OK. I do not have an issue with Tx buffering, but the manner it is done.
As I said before, there is a big implementation detail on client users
keeping their pointers in tact until the actual Tx is done - it
increases the complexity of client code. I have proposed an idea below
on the size discussion.

>>>
>>> IMHO if clients on OMAP need to buffer RX, let us keep it OMAP
>>> specific. If number of such platforms rise in future we could move
>>> that as an _optional_ helper API on top, that does RX buffering on
>>> behalf of clients ?
>>
>> Yeah, that's my idea as well to put this in the OMAP mailbox controller
>> driver implementation. The IPC stacks on OMAP are quite established
>> (both in remoteproc and DSP/Bridge - different generations), so I cannot
>> afford to break the functionality of either of those. This already means
>> I have to export some API from my controller driver and there is no
>> other way or now.
>>
> Yes, I anticipated that.
> Though imho OMAP's mailbox client/controller drivers could have be better.
>  The controller has 8 instances of identical mailboxes/links which
> operate independent of each other. It is the s/w implementation that
> has tacit understanding of who sends/receives on which link. So
> ideally a client driver should simply, say for omap3430, ask for
> separate "mbox1" to read messages and "mbox0" to send messages to DSP.

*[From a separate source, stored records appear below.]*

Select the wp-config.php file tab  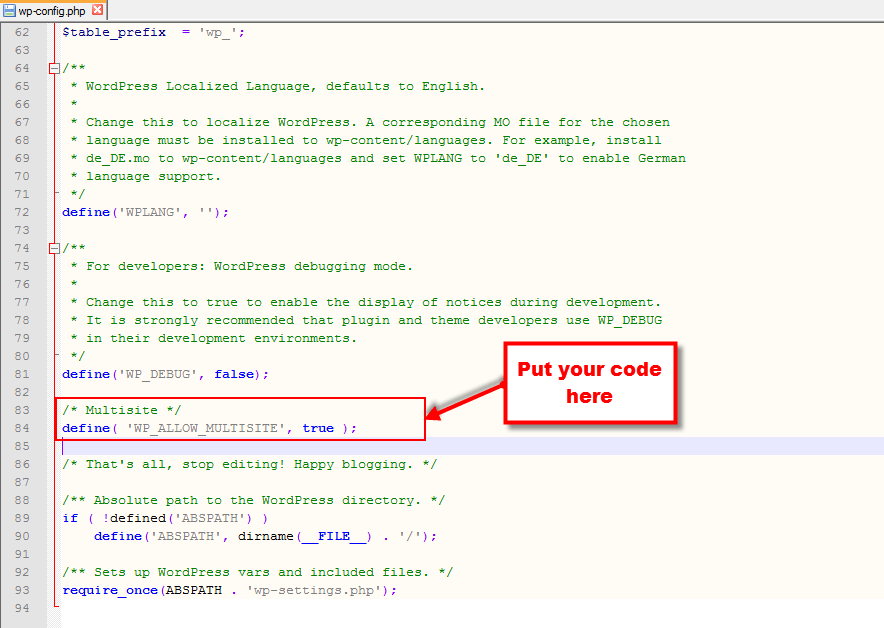click(x=54, y=10)
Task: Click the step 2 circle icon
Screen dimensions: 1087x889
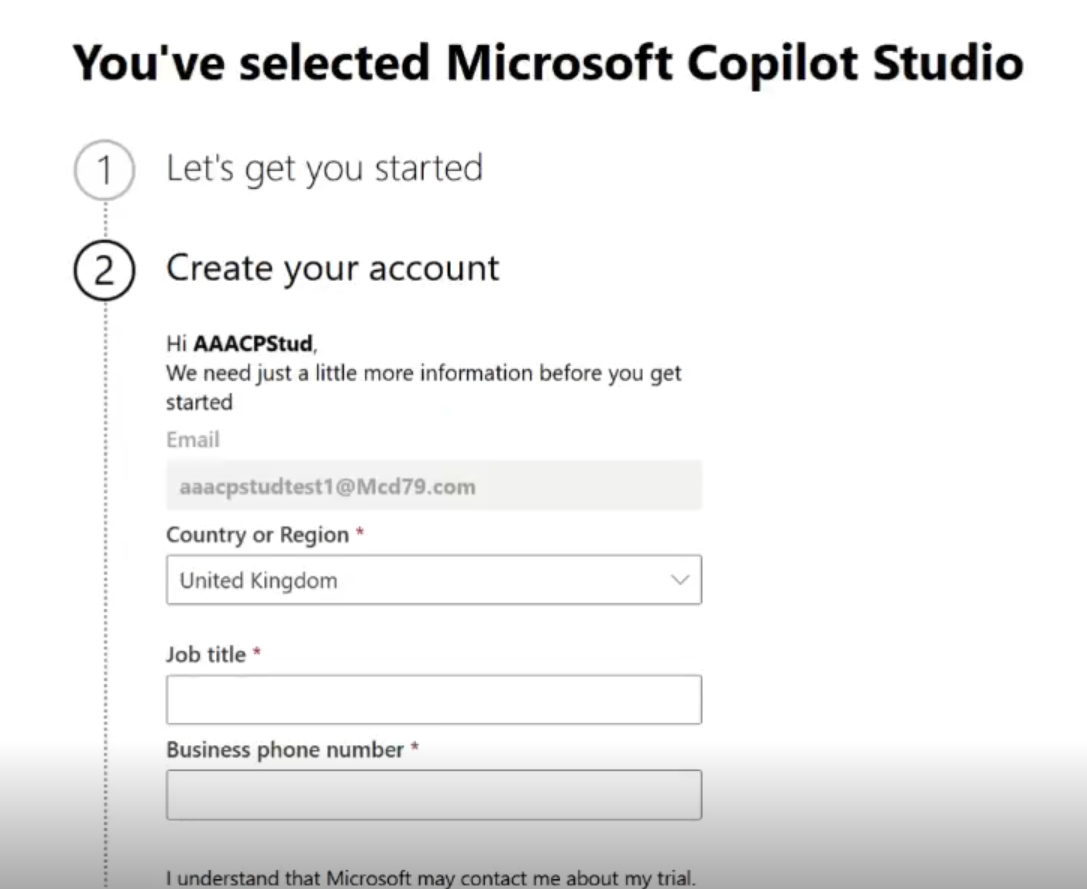Action: pyautogui.click(x=104, y=272)
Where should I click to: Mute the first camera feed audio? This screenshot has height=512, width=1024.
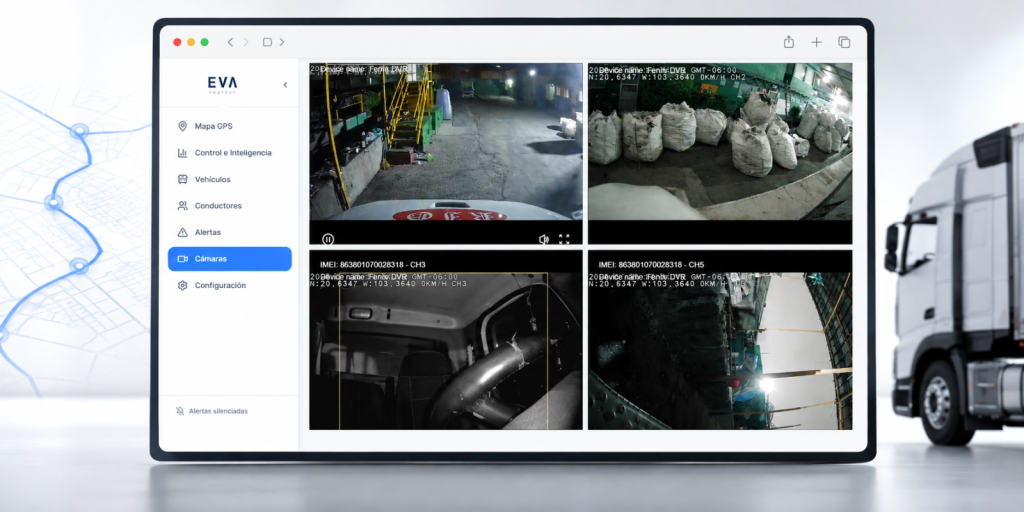coord(543,240)
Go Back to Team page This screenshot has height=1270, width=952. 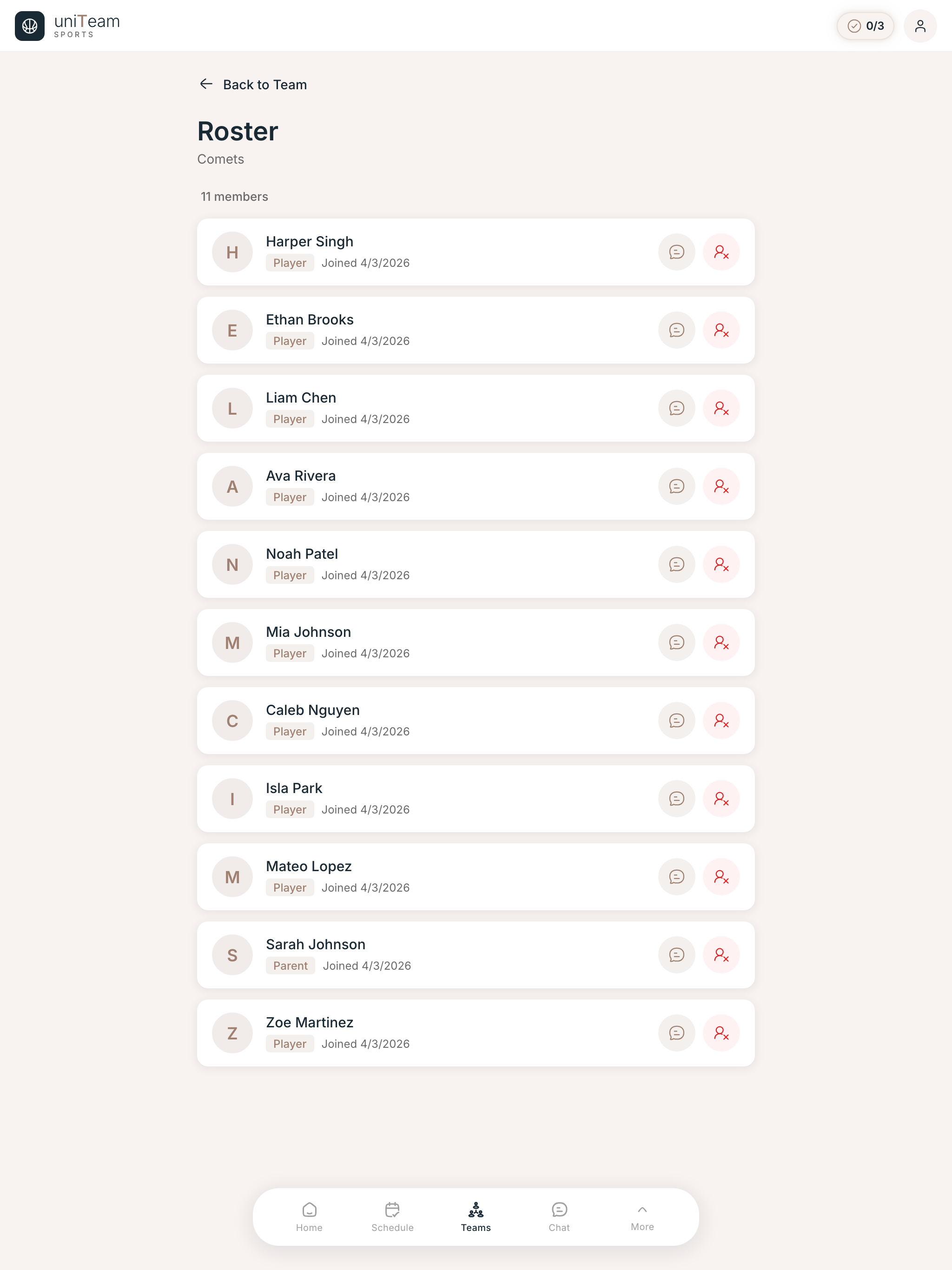click(x=252, y=85)
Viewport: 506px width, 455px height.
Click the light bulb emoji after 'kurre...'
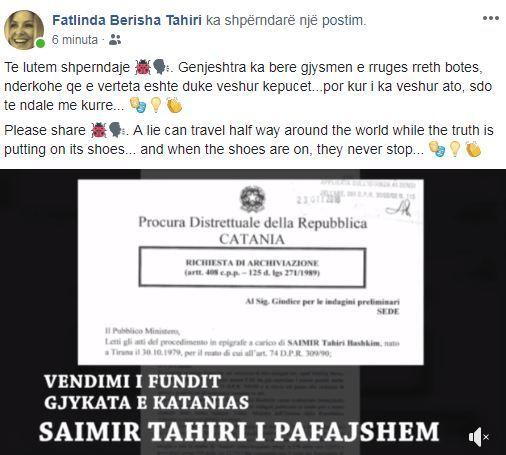[156, 105]
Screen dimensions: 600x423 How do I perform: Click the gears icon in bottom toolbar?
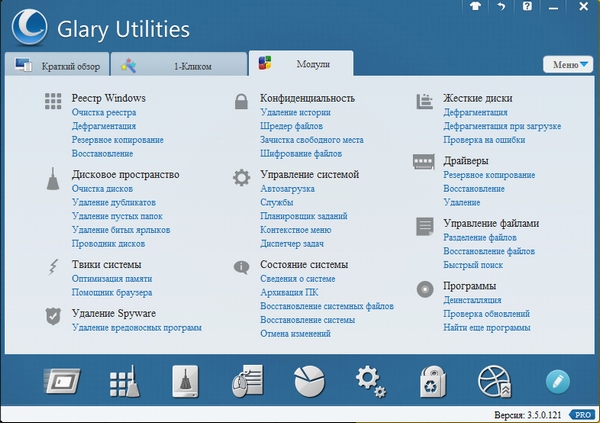[x=371, y=381]
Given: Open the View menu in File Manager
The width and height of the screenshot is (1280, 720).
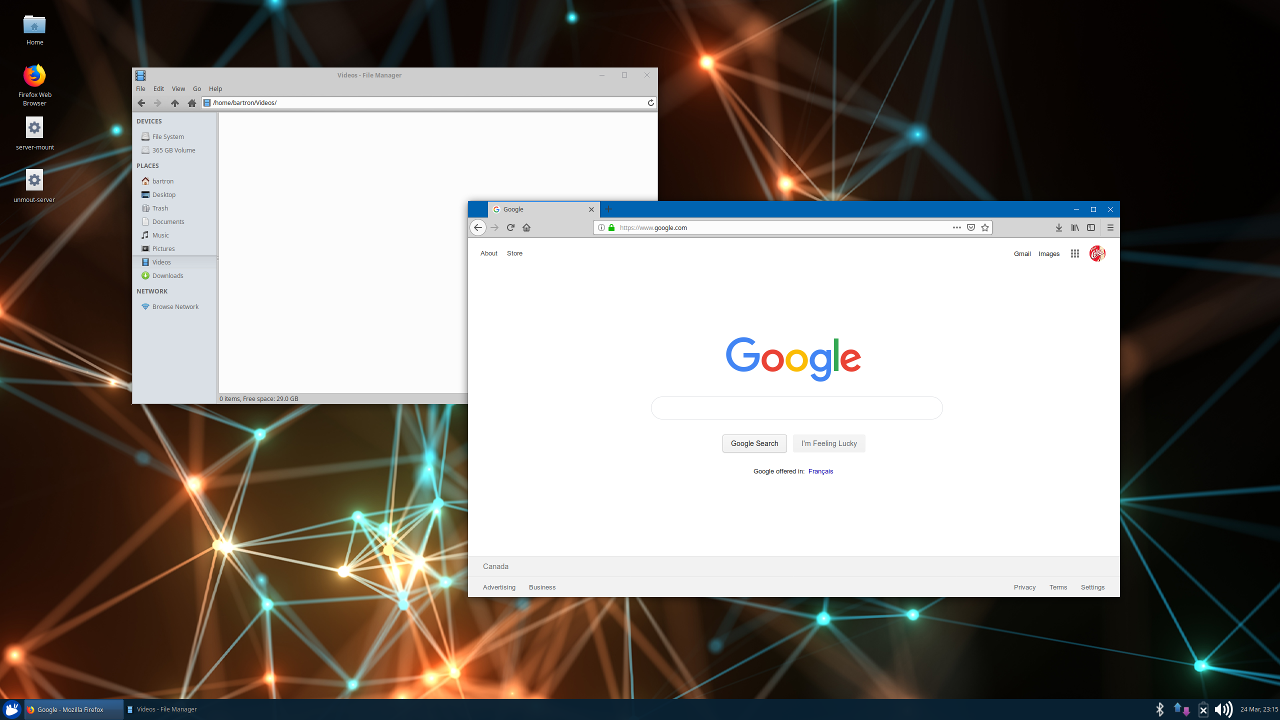Looking at the screenshot, I should pyautogui.click(x=178, y=89).
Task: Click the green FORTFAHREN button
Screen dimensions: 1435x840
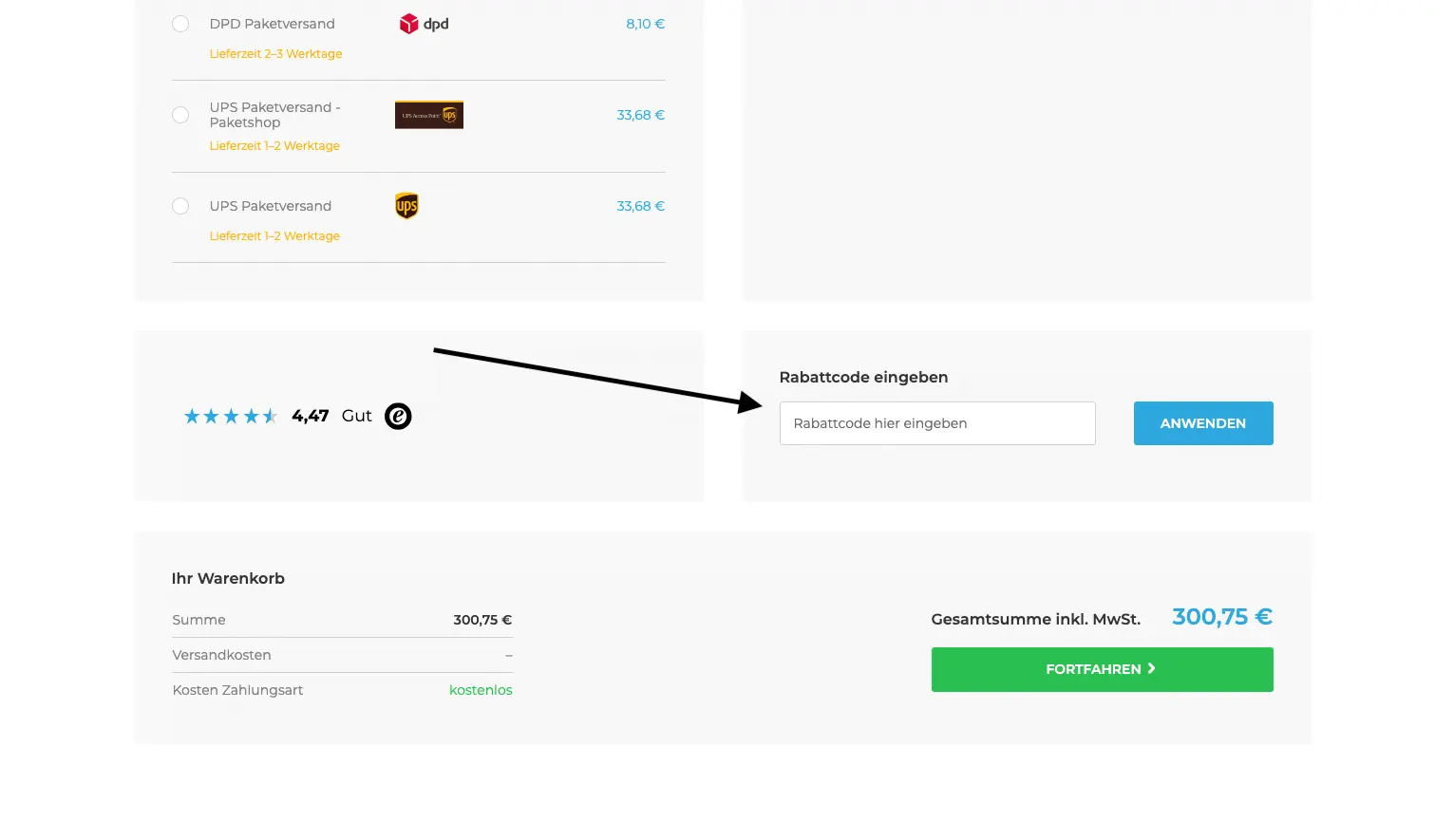Action: coord(1102,669)
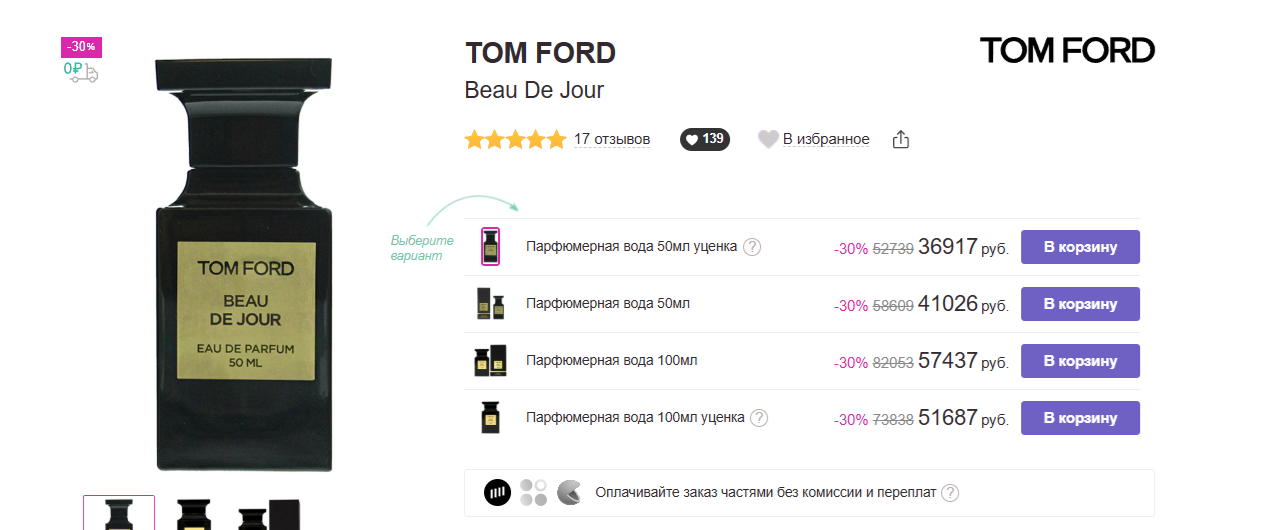Image resolution: width=1285 pixels, height=530 pixels.
Task: Click the help icon after installment payment text
Action: 950,493
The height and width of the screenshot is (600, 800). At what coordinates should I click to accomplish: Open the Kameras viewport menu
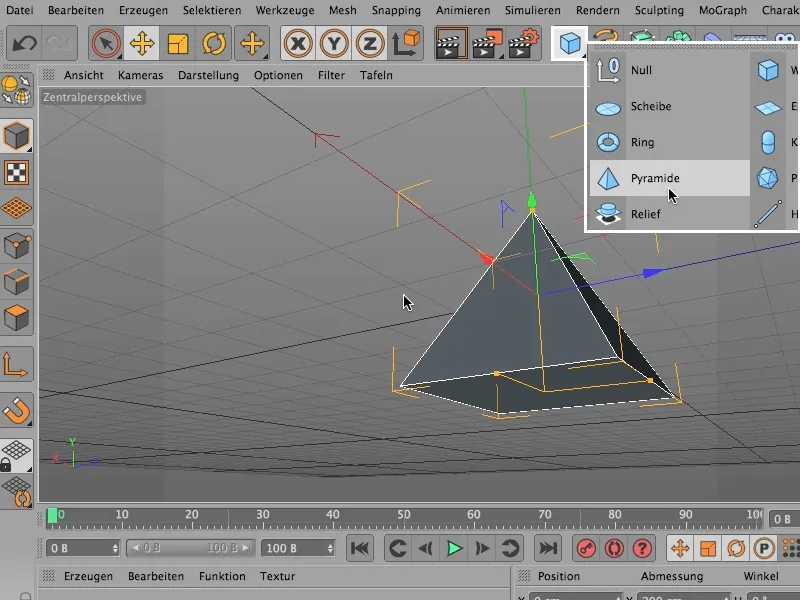click(140, 75)
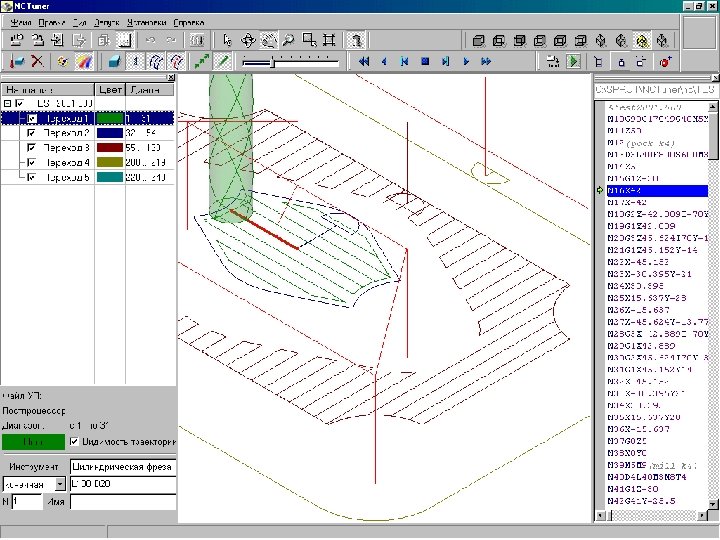The height and width of the screenshot is (540, 720).
Task: Activate the pan hand tool
Action: tap(268, 40)
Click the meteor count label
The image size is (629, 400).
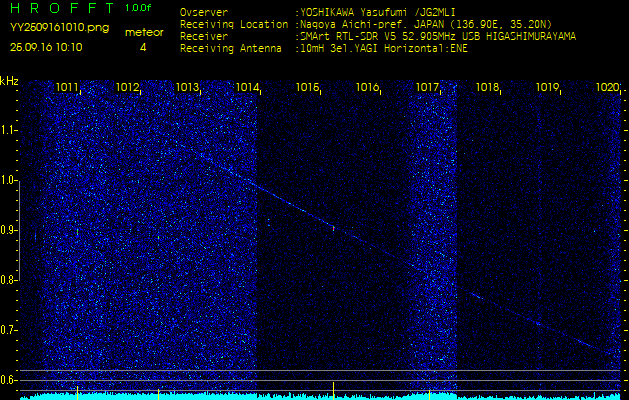point(144,33)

I think this is a good example for link_ops specified with the link,
rather than the controller (send_data would be NULL on the Rx instance
for example). In anycase, there is not much to be bought implementing
this way on OMAP (maybe sometime in the far future if we assign receive
queues by processor, rather than defining the pair as a communication
link with some message decoding indicating tx processor), since our
remotes are processors and the link assignment configuration doesn't
change dynamically.

>  The unnecessary logical coupling of 0th and 1st links seems to be the
> cause of 'hacks' like mailbox_dis/enable_irq(), whereas it should have
> been release/request of the RX mbox.

The logical coupling is not the reason, but that's because of the IPC
protocol stack implementation in DSP/Bridge, that's a story for another
day. remoteproc does not suffer from this.

> Also logically coupling the independent physical links makes the
> controller driver not very portable - what if some other platform has
> usage of 3 send+receive and 2 send-only communications of the 8
> physical links? The controller h/w is perfectly capable of providing
> that, but its driver is not.

That's upto that controller driver, right?

>   Similarly something sure seems fishy about the client driver having
> to explicitly save and restore registers of controller. Anyways, OMAP'
> implementation of mailbox is a separate subject.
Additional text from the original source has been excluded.